UNCLAS DURBAN 000033

E.O. 12958: N/A
TAGS: SF PGOV PHUM PREF CG BY RW ABLD
SUBJECT: UPDATE ON CIVILIAN DISPLACEMENT FROM XENOPHOBIC VIOLENCE IN
DURBAN, SOUTH AFRICA

REF: (A) DURBAN 26; (B) STATE 61855

This cable is not/not for internet distribution.

SUMMARY:

1. (U) On 20 June, Pol/Econoff visited sites throughout the
greater Durban area hosting displaced persons from last month's
wave of xenophobic violence to assess the current levels of
displacement and identify any immediate humanitarian needs.
Hundreds of the original 1750 displaced persons in recent weeks
have returned to Durban area townships or their countries of
origin, while others remain sheltered in churches because of the
threat of violence against foreigners in townships and the cost
of renting new homes. The churches hosting the displaced had
sufficient food, water and sanitation, but were grappling with
longer-term housingQanninQf the displaced don't return
before the end of the month. Utilizing PRM funding (ref b), we
have provided clothing and gas cylinders for cooking for the
displaced around Durban. End Summary.

◆ **Job**:
Answer from the cable:
(a) On what date did Pol/Econoff visit the sites hosting displaced persons?
(b) How many people were originally displaced?
(c) What was provided with PRM funding?

◆ **Entries**:
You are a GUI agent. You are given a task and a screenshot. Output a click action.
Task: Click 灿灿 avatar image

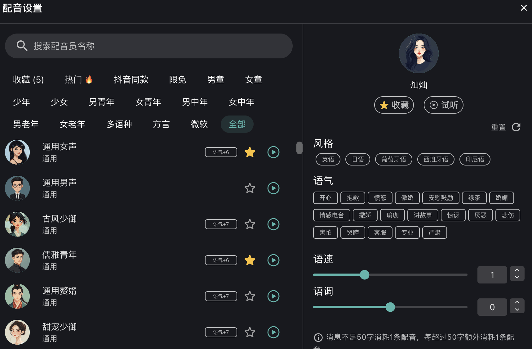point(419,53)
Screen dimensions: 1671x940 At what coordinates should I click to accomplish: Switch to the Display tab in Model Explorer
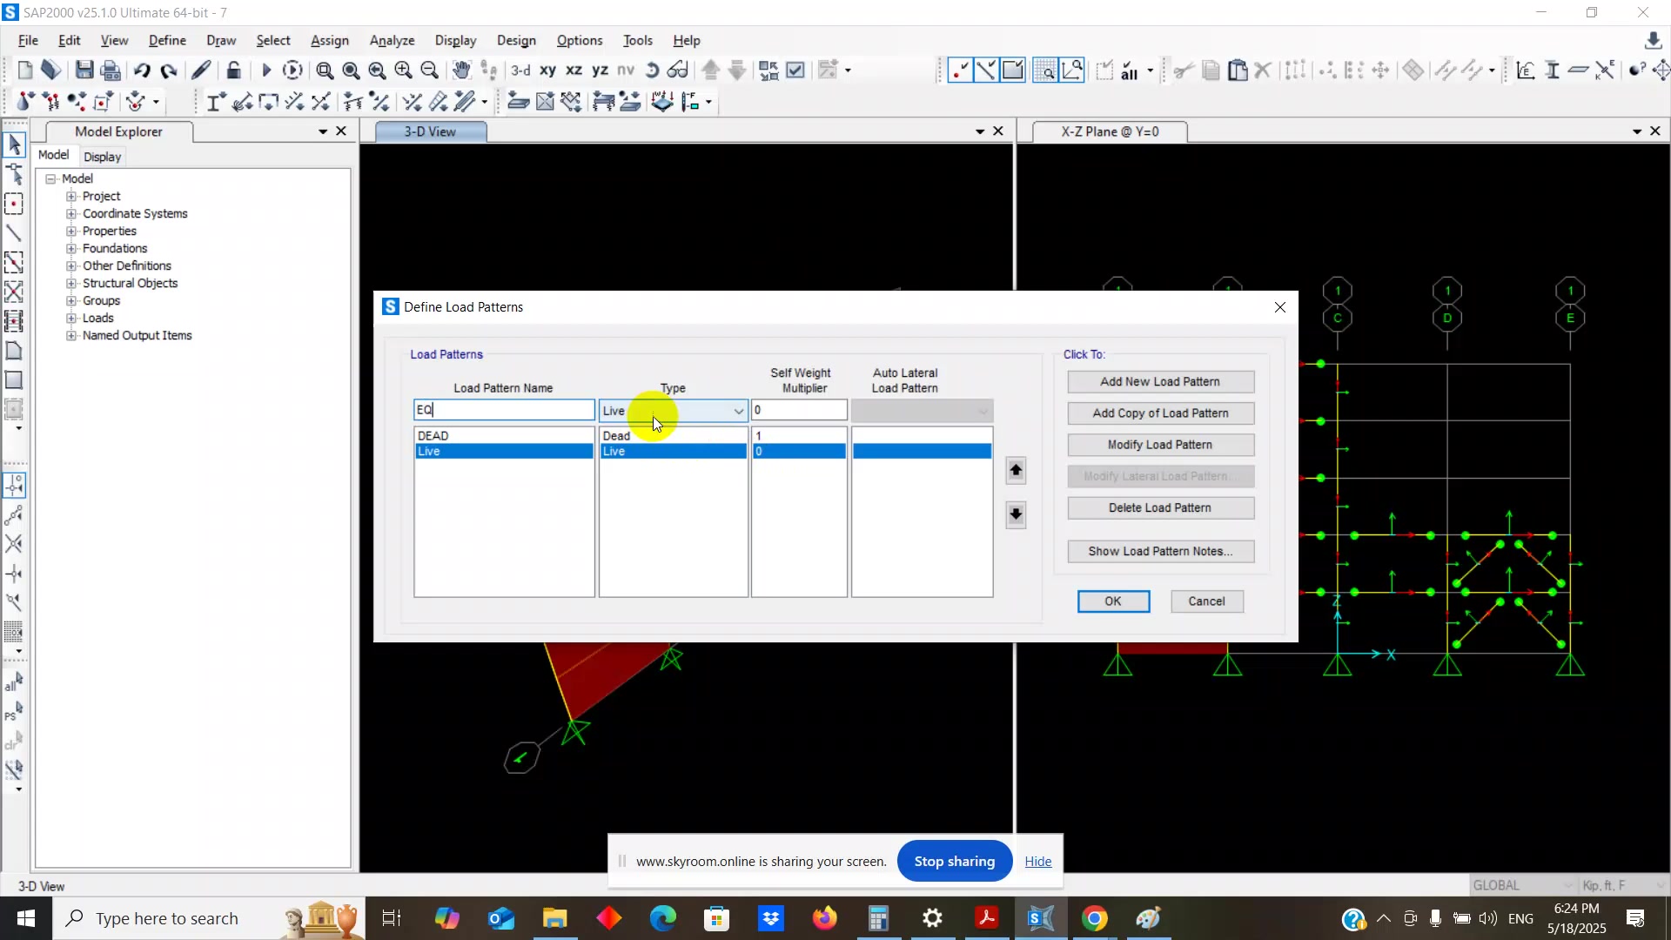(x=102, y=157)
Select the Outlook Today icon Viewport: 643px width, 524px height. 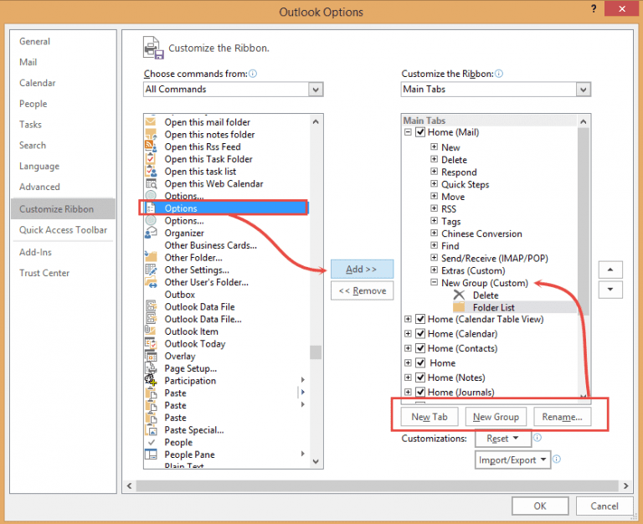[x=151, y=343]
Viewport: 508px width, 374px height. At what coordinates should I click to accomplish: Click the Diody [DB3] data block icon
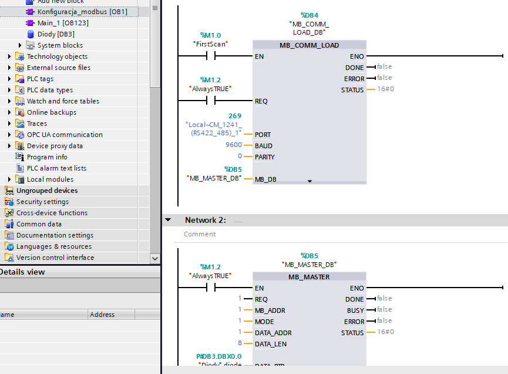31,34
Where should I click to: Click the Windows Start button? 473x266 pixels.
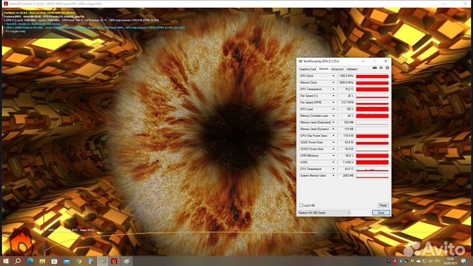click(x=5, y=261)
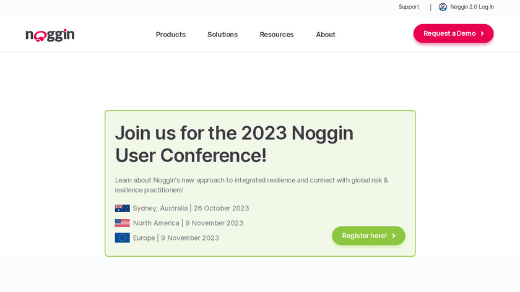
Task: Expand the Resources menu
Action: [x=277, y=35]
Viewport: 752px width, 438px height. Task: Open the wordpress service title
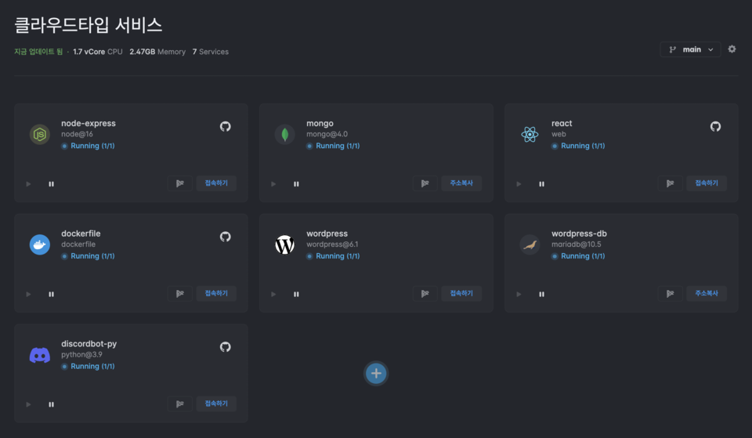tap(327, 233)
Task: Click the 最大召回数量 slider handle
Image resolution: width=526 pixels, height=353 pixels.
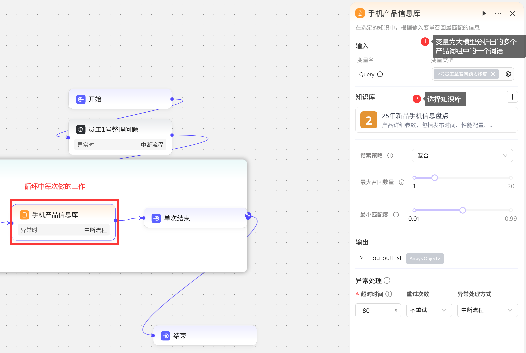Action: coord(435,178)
* * *
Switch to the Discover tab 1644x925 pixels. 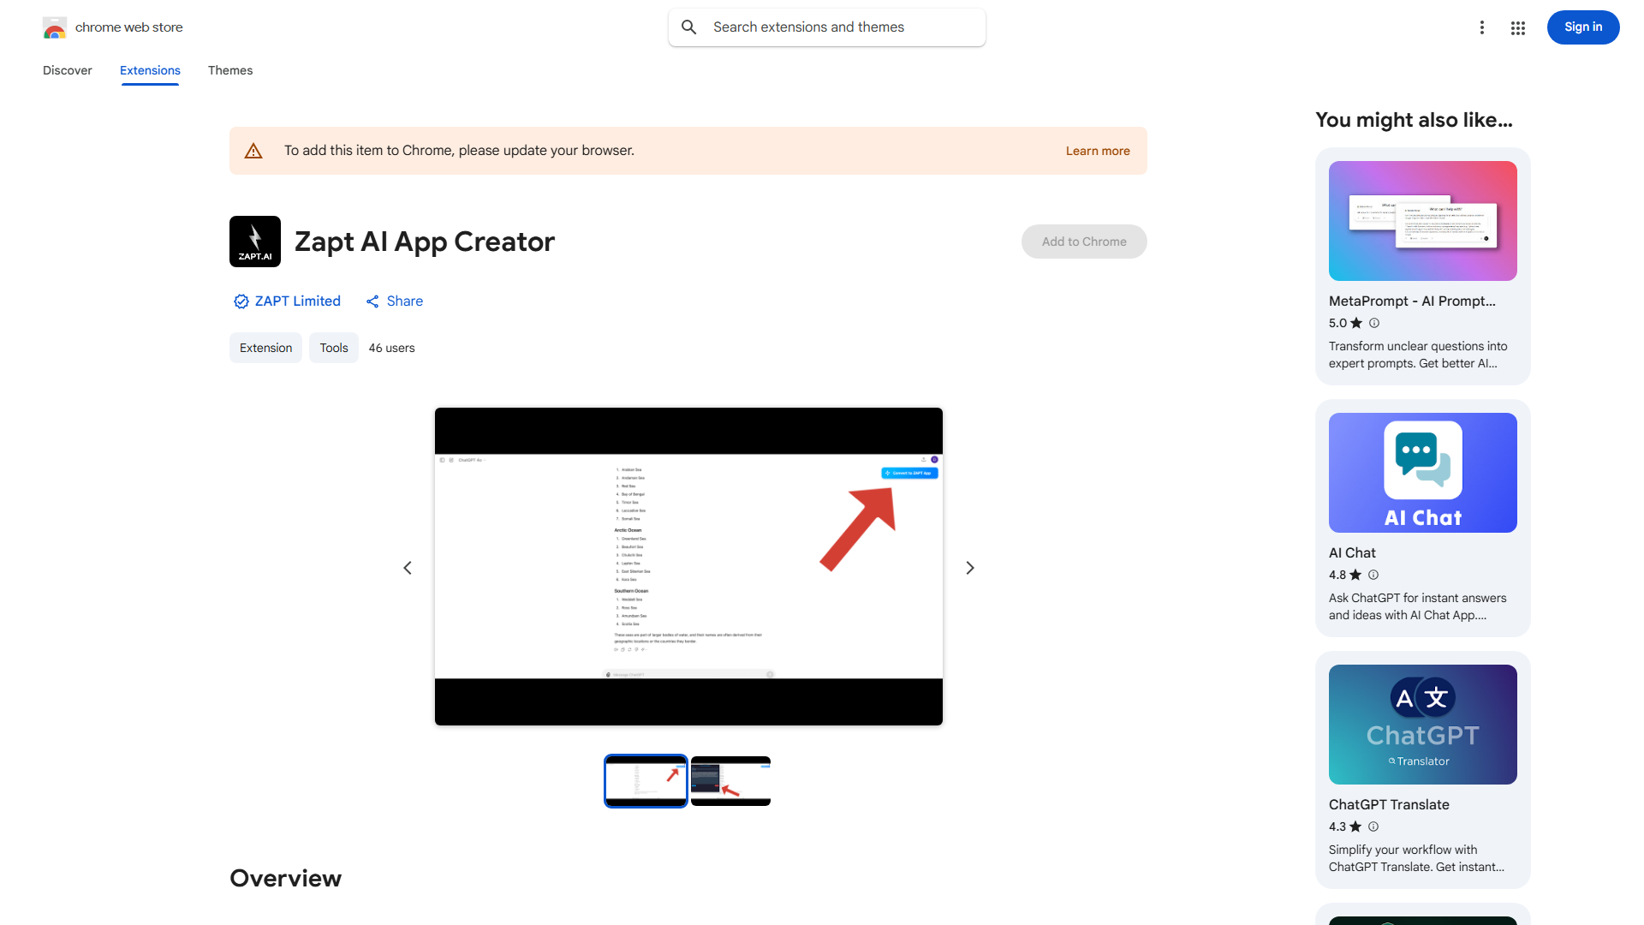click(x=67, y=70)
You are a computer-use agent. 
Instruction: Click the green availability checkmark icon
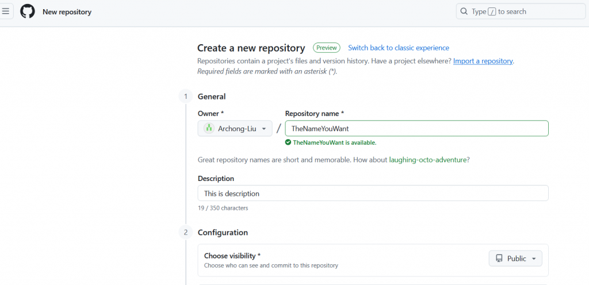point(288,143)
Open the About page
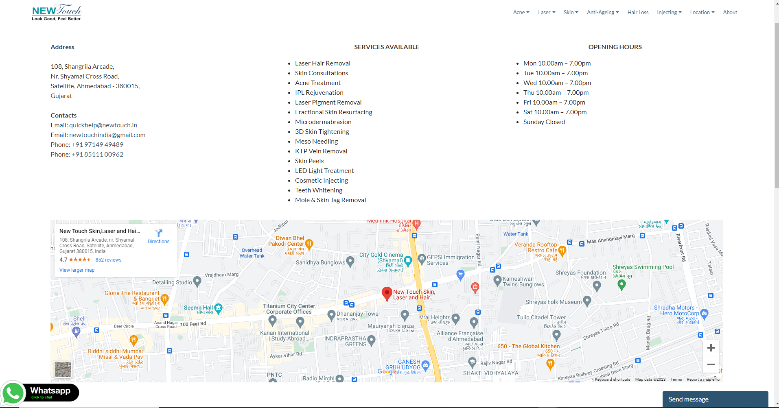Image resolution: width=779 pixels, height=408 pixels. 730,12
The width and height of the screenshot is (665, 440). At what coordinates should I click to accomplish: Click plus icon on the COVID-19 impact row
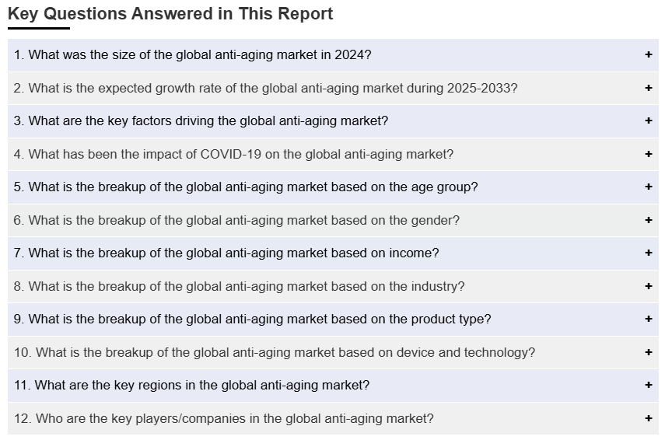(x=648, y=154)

◆ **Output for this exercise**:
(a) 20 June
(b) 1750
(c) Clothing and gas cylinders for cooking